A good one kW motor might produce 100 kW of power for a few microseconds or even much longer. But a casual look at the reported numbers shows that you can have a maximum of 13.8 minutes of operation in this car at 100kW. This means that you can go only twenty miles.

With a range of 75 miles, this car actually uses about 300 watt hours per mile. If there is an assumed average speed of 75 MPH, then the maximum average power used is 23 kw or 30 hp.

To many people, the mention of horse power or kW of an engine implies that it is used or needed much of the time. This is not the case, and the advertised horsepower of an automobile motor or engine is never available at the wheels or even at the transmission. On the other hand, 100 watt light bulbs use 100 watts. One kW pumps will pump at one kW if connected correctly.

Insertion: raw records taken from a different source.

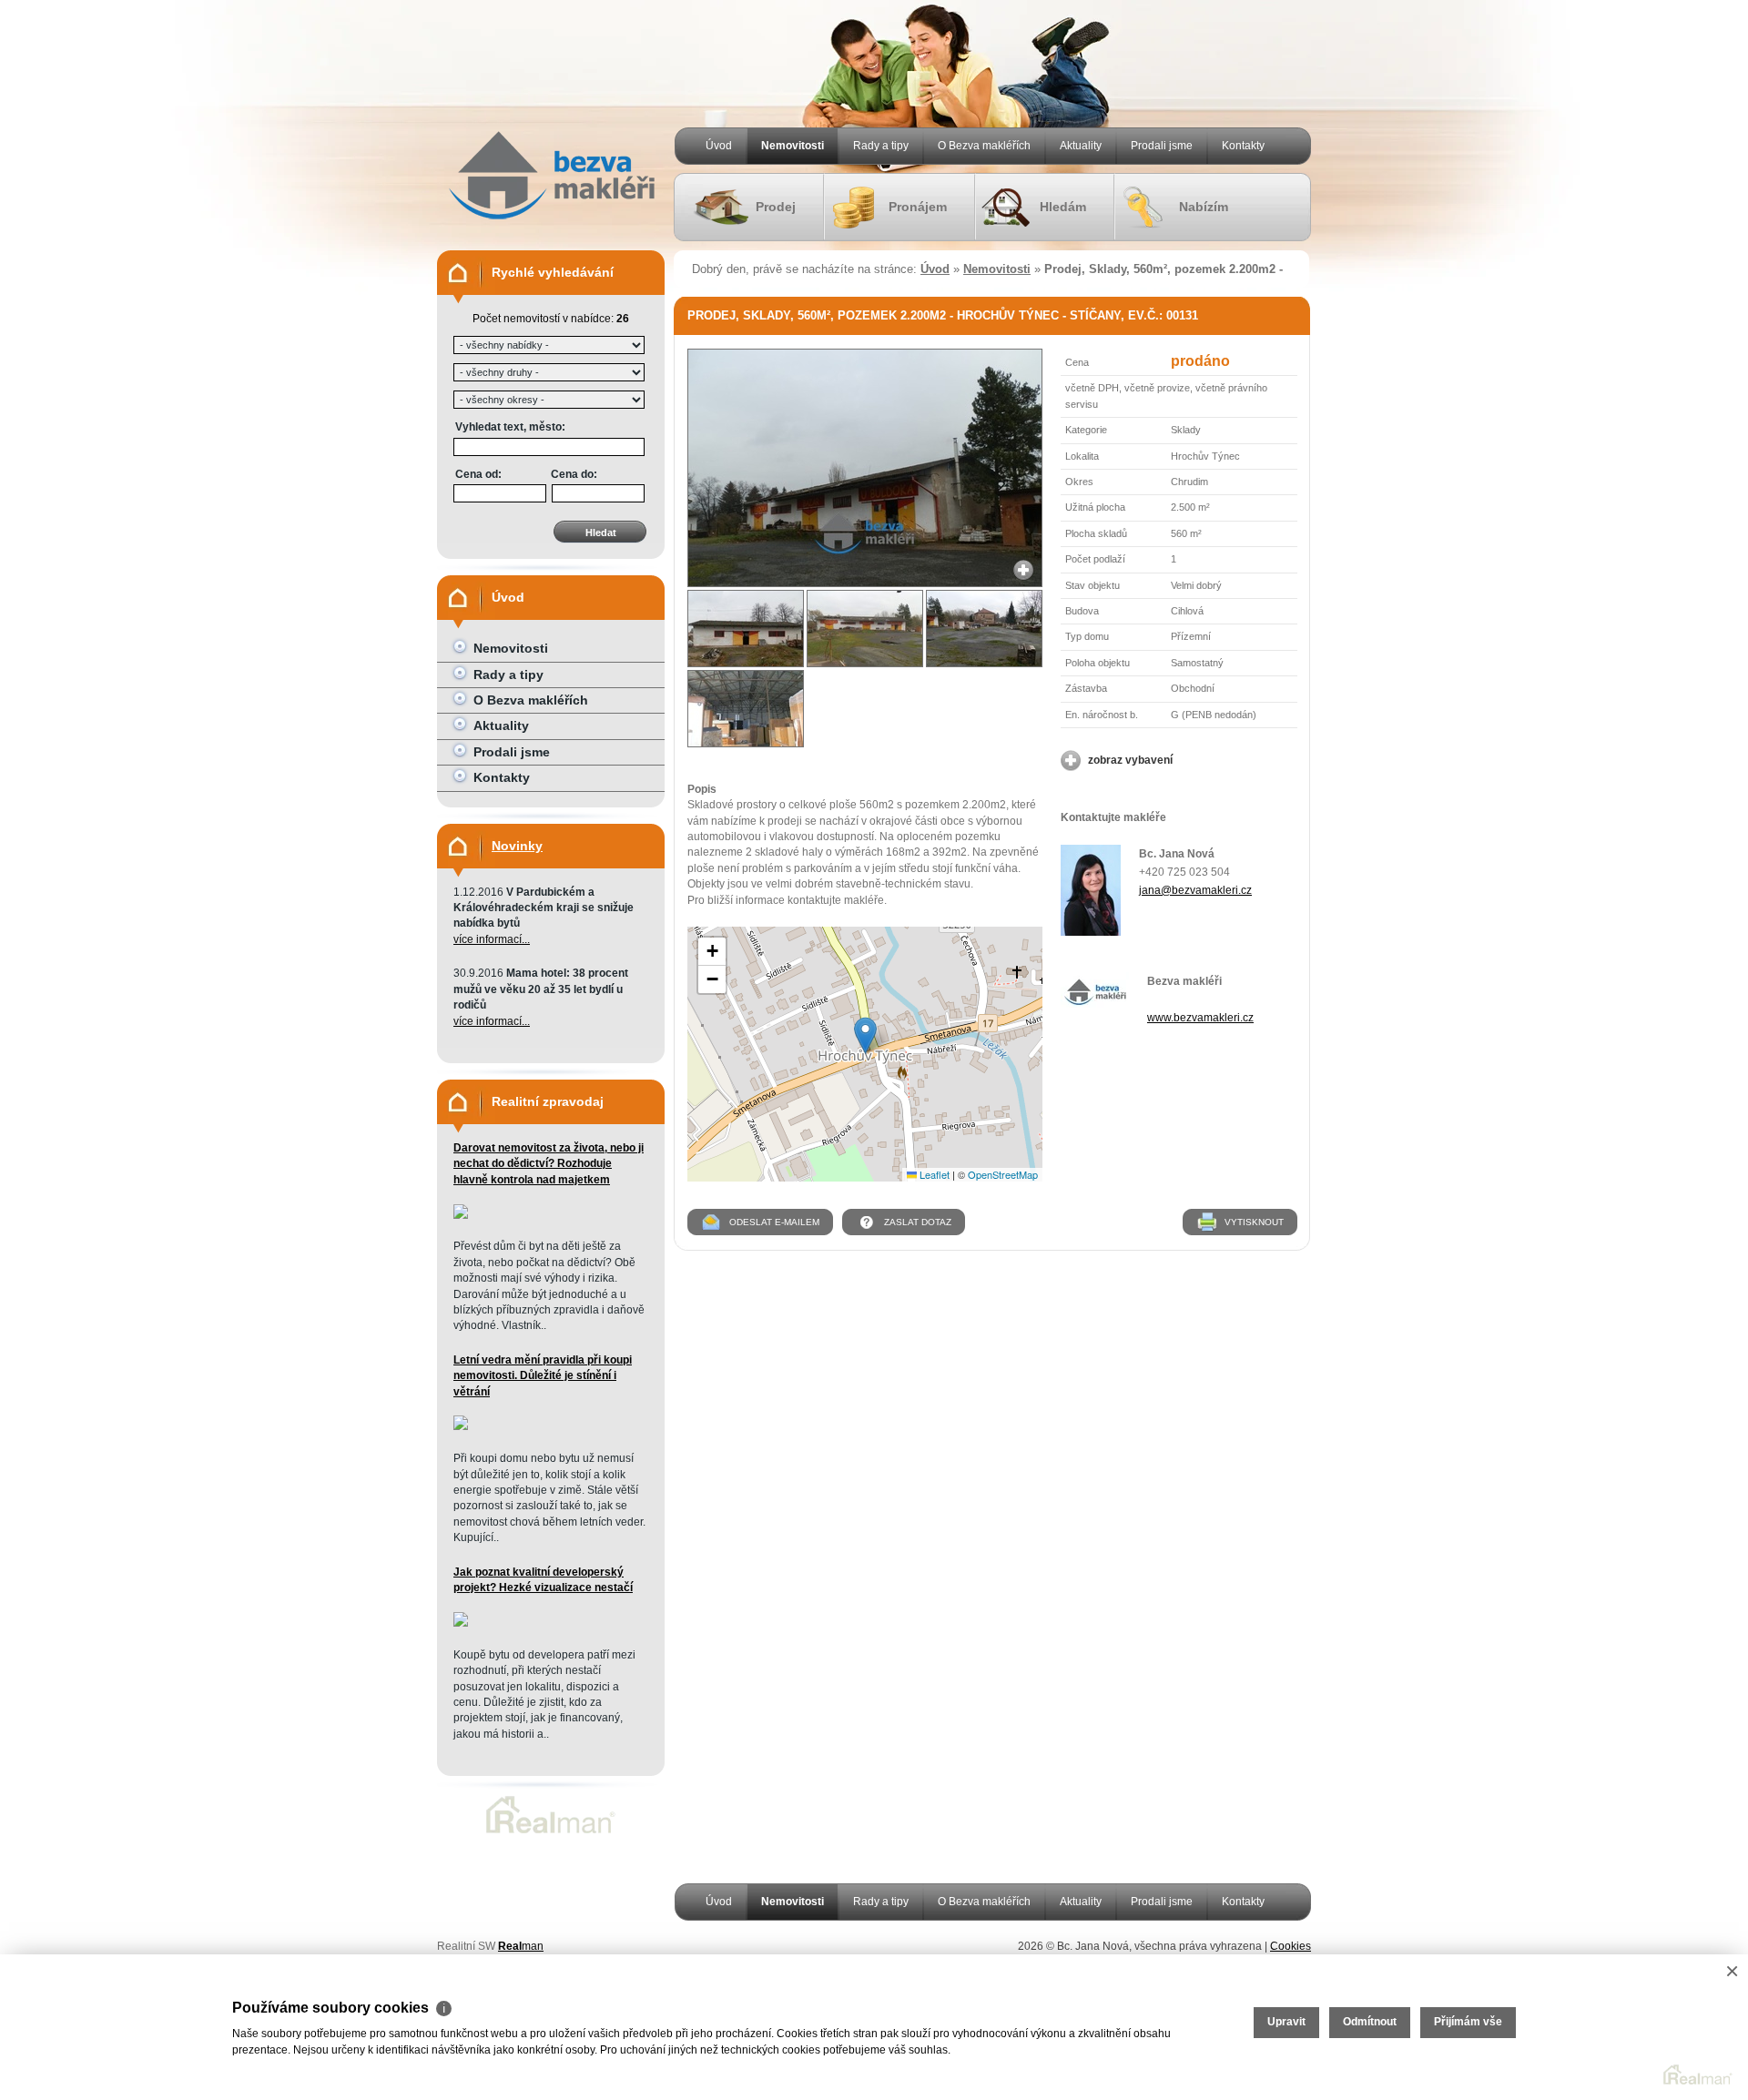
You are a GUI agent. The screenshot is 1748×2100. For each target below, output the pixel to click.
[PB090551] (864, 583)
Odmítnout (1370, 2021)
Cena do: (574, 474)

The examination of the actual produced power of an internal combustion engine compared to the rated power is much more complex, but with several now cheap additional sensors, the engine control computers are more than capable enough to calculate and display the actual power delivered to the wheels, the rate fuel is being used in watts, the efficiency of the engine and the fuel use efficiency. The fuel use efficiency decreases with speed. Such indicated values could train people how to drive more efficiently. No automobile producer would want the customer to know that his 300 hp engine produced an average of 15 when being driven.

The low average produced power of an engine is the best argument for hybrids, especially series hybrids.

It is true that a large or even standard sized motor vehicle requires 20 to 50 kW to operate at high speeds up some motorway grades continuously, and vehicles needed to be used frequently that way must have that ability, but most use of motor vehicles requires far less power. It is even not a great disadvantage to climb a hill at lower speed than the maximun allowed, lorries do it all the time because it is not economical to buy and operate an engine large enough to climb at full speed.

At zero speed the power production of an electric motor is zero; There is a great deal of torque available at zero speed. Permanent magnet motors are not as well suited for traction as are induction motors or Switched Reluctance motors because the motors without magnets are more resistant to heat and overloads.

The drive electronics and the car motors themselves are very expensive for most of the production and prototype electric drive cars. Their cost and complexity is not worth the money in most cases because the additional cost is never repaid by the increased efficiency and in many cases, such as this proposed car, the system is un economically excessively large for most automobile use. Lower power DC motors with brushes could be used with simple controls that have no high power electronics. The variety of ways that field coils of electric motors can be used to modify the performance may well be worth their expense in efficiency and cost. Regeneration is cheaply available with field coils.

High electrical efficiency is actually not greatly needed in electric cars, and electric regeneration is sometimes not even worth the cost to implement it in most cars. High efficiency is obviously not needed in automobiles in general, since they are either parked most of the time, only carry a productive load of five percent of their weight or are moving at very low power. Simple resistors connected to the terminals of brushed traction motors will save brake wear as they do in locomotives.

TATA is now needed to make a Plug-in-Hybrid with Nickel-Iron or lead batteries and a 2 kW range extender. ..HG..

No automobile producer would want the customer to know that his 300 hp engine produced an average of 15 when being driven.

Where did you get that idea from? Of all the cars in the world, the supreme supercar that rules them all (the 1001 hp Bugatti Veyron) features a power gauge.